**PROVIDED TEXT**
:::
Fun With Generics, Class Templates and Static Ifs

eris jvburnes at gmail.com
Thu Jun 4 12:55:34 PDT 2009


Denis Koroskin Wrote:

> On Thu, 04 Jun 2009 20:35:13 +0400, eris <jvburnes at gmail.com> wrote:
> 
> > Greetings D People
> >

> > ---
> >
> 
> Your ideas are right, but code smells a bit :) Just a few comments:
> 
> - what's len? It's never initialized. There's no need to have it, because  
> you can use "members.length" property instead.
> Second, make sure you make your fields private.
> 

Hehe.  Thanks.   Sure.  This code wasn't meant as a final form in any sense.  As you and bearophile point out, it's better to use a more sophisticated way of indicating or including the alternate storage behavior.  You're correct.  Len isn't initialized, and the current form of the algo already corrects this.
 
> - I'd use an enumeration to specify minimum or maximum:
> enum StorePolicy { Minumum, Maximum }
> class Rank(T, StorePolicy policy) { ... }
> 
> - Don't use "members[len-1]", use "members[$-1]" instead.
> 

Good idea on storage policy.  Much better than a -1,0,+1 hack and much more readable.  

> - I don't see any reason not to declare "i" inside a for loop ("bool  
> submit(T value)" method):
> 
> for (int i = 0; ...) { ... }
> 

Because I need its value outside the loop after break.   The code you see is just enough to get the compiler to accept it and doesn't show algorithm details.

> - There is no need for a loop at all!
>

Actually the loop implements a single insertion pass.  The object is optimized for access frequency.
:::
Collected data:
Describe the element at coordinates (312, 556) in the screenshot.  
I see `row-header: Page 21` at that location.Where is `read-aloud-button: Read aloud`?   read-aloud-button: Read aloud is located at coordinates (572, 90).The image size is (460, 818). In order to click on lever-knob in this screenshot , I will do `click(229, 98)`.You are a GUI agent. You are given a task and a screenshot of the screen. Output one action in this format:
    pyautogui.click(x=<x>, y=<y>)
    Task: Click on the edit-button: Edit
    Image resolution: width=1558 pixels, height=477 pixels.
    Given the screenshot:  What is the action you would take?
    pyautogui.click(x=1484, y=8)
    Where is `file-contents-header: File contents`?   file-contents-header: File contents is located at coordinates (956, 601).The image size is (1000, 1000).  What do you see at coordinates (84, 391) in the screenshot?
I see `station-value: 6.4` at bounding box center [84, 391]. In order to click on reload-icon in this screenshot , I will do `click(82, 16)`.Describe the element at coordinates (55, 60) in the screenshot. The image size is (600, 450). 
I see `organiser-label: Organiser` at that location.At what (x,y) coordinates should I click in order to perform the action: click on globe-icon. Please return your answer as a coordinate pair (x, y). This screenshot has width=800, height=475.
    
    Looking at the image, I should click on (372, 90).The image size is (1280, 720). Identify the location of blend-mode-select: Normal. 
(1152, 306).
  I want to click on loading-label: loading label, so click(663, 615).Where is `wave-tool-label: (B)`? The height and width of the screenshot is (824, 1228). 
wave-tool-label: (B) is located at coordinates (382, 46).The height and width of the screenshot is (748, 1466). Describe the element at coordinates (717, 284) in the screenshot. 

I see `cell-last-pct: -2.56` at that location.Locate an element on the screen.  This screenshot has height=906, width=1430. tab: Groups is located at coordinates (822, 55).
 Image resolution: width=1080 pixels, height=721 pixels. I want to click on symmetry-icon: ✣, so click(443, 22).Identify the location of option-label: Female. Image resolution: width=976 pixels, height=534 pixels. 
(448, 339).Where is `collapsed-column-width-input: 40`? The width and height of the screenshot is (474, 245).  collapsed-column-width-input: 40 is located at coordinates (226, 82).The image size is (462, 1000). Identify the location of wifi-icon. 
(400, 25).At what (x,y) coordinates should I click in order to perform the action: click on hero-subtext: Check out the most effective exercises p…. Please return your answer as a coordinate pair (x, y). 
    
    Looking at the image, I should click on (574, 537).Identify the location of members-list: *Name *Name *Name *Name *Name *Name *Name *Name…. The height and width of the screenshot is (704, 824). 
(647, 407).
:::
**YOUR OBJECTIVE**
Carry on the mailing-list reply about the generic rank class from where the post stops. The collected data has no connection to the mailing-list post.

**EXERCISE ANSWER**
 
> bool submit(T value) {
>      static if (policy == StorePolicy.Minimum) {
>          if (members[$-1] < value) {
>              return false;
>          }
>          members[$-1] = value;
>     } else {
>          if (members[0] > value) {
>              return false;
>          }
>          members[0] = value;
>      }
> 
>      bubbleSort(members);
>      return true;
> }
> 
> Alternative implementation (should be slightly faster):
> 
> bool submit(T value) {
>      static if (policy == StorePolicy.Minimum) {

Yep.  Thanks.   I've implemented an algo similar to yours and optimized for a slightly different performance profile.

> > Is there any way to parameterize the alias statement so I can pass the  
> > type of the generic I want?
> >
...
> 
> It is done slightly different:
> 
> template MinRank(T) {
>      alias Rank!(T, -1) MinRank;
> }
> 
> template MaxRank(T) {
>      alias Rank!(T, 1) MaxRank;
> }

Cool.  Exactly what I needed.  Thanks to you and Bearophile.